A look at the opposition inside Israel

-Mike Kay

The carnage rained down on Gaza has had a profound effect on the activism of Arabs within Israel. Around 1.5 million Arabs remain living within Israel’s pre-1967 borders. They constitute about 20% of the population, but are treated as second-class citizens. The past few weeks have seen large anti-war demos by Palestinians and some Jews. Not surprisingly, these acts of defiance have been met with clamp-downs by the Israeli state. As Karl Marx put it, “a nation that enslaves another forges its own chains.”

At least 100,000 in people demonstrated in the northern Arab town of Sakhnin and in Tel Aviv against the assault on Gaza on 3 January. According to organisers, Sakhnin was the largest protest held by the Palestinians in Israel in many years. During the first two weeks of “Operation Cast Lead”, 471 protesters were arrested in Israel, including 149 minors. Almost all of those detained were Arabs.saknin

The Tel Aviv protest took place in the face of opposition from far-right Zionists and the police. Among other things, the police demanded that the organisers undertake to prevent the hoisting of Palestinian flags. The organisers petitioned the High Court of Justice, which decided that the Palestinian flag is legal and ordered the police to protect the demonstration from rioters. However, according to Israeli peace group Gush Shalom, the police disappeared towards the end of the march, allowing the far right to attack and disperse the protesters, preventing a planned rally from going ahead.

Israeli Army reservists who refuse to serve in the Occupied Territories have also held their own protests since the start of the latest Israeli offensive.

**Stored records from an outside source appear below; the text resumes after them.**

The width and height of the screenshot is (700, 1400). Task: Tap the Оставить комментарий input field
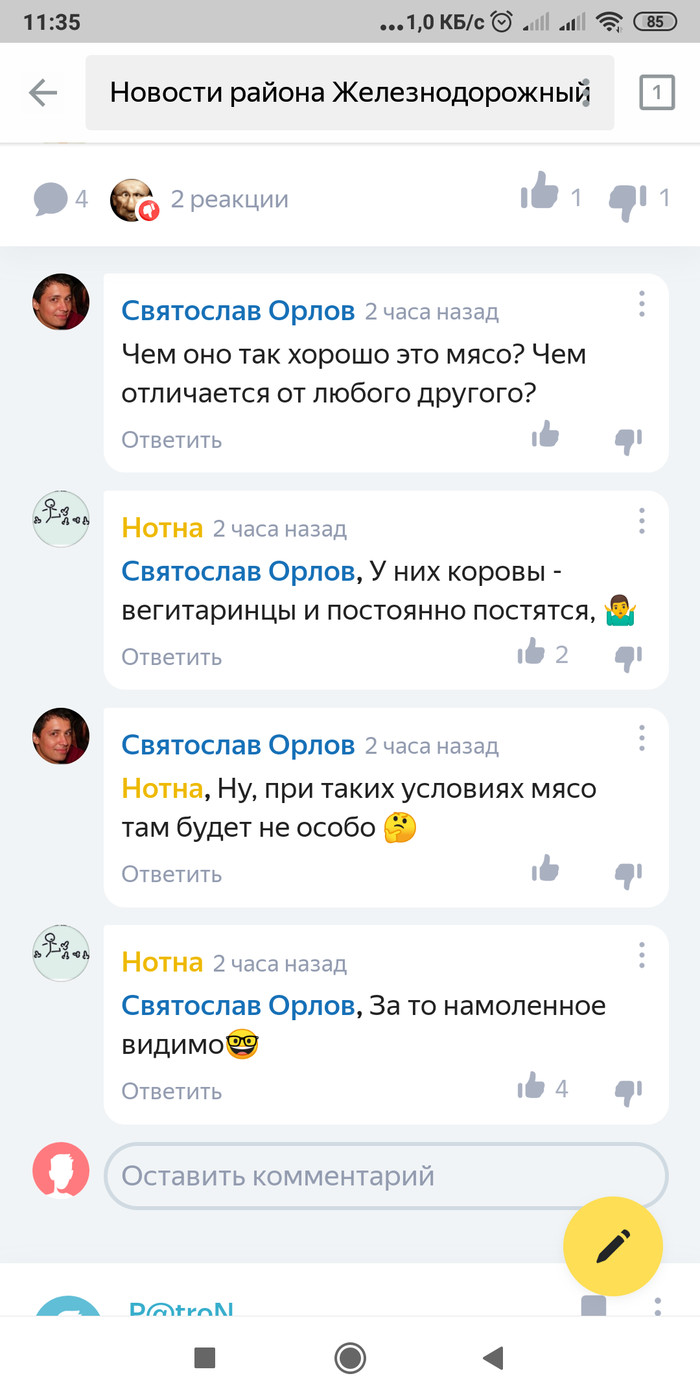click(385, 1175)
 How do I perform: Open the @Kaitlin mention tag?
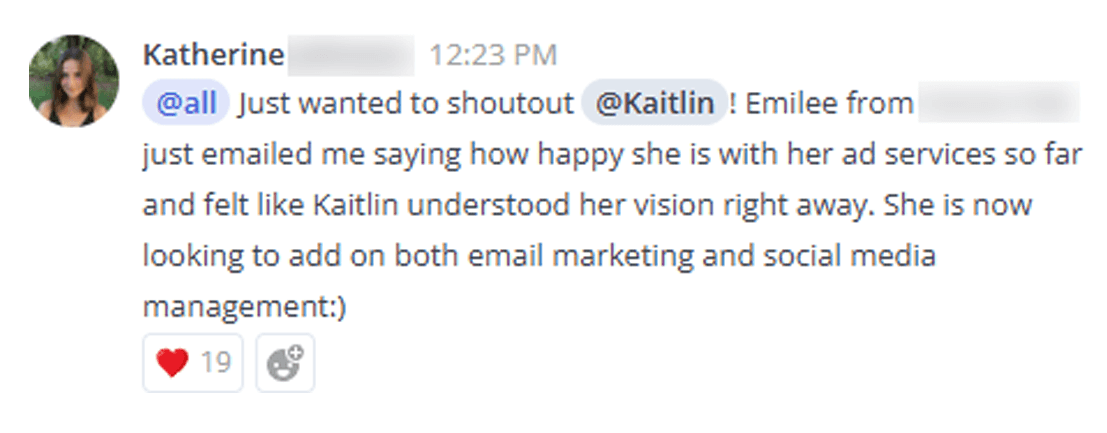tap(654, 104)
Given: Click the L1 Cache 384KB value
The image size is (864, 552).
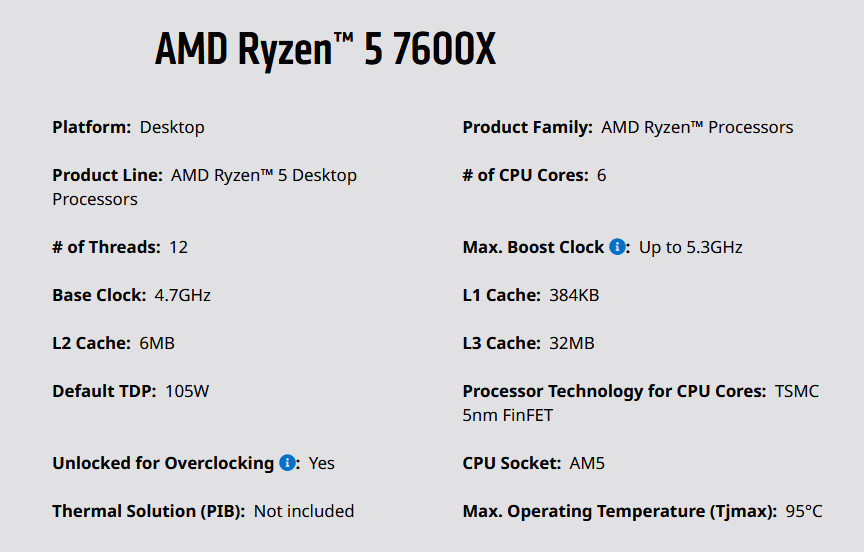Looking at the screenshot, I should (574, 295).

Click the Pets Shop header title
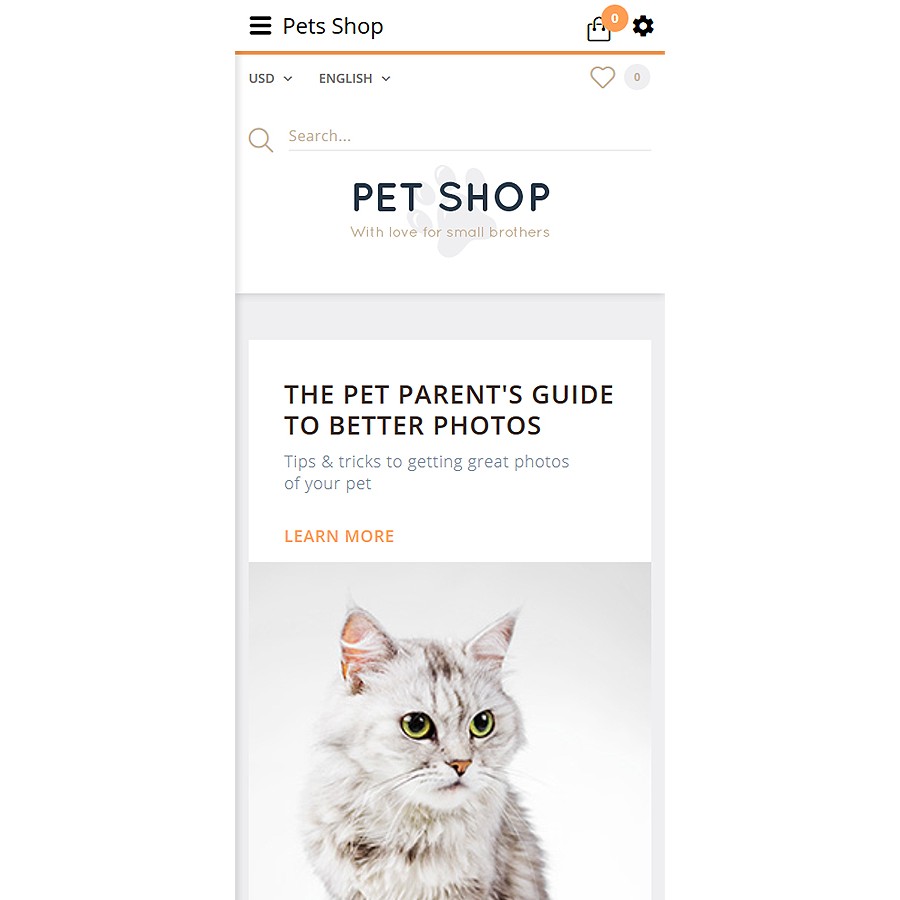pos(333,26)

But the struggle is not confined to the streets. Within the last week, the Israeli Central Elections Committee has overwhelmingly voted to disqualify the only two exclusively Arab parliamentary parties in Israel from participating in February’s election.  Balad and United Arab List-Ta’al, who together hold seven of the 120 parliamentary seats, were banned after being accused of not recognising the country’s right to exist. The petition was sponsored by two ultra-nationalist Jewish parties who are whipping up the idea that Arabs have no place at all in Israel. This view seems to be permeating into the political mainstream with Tsipi Livni, the Israeli foreign minister and prime ministerial candidate, suggesting that the future creation of a Palestinian state would offer a “national solution” for Arab citizens of Israel.

The argument for Israel being a democratic country is as shaky as a bombed out Gaza apartment block.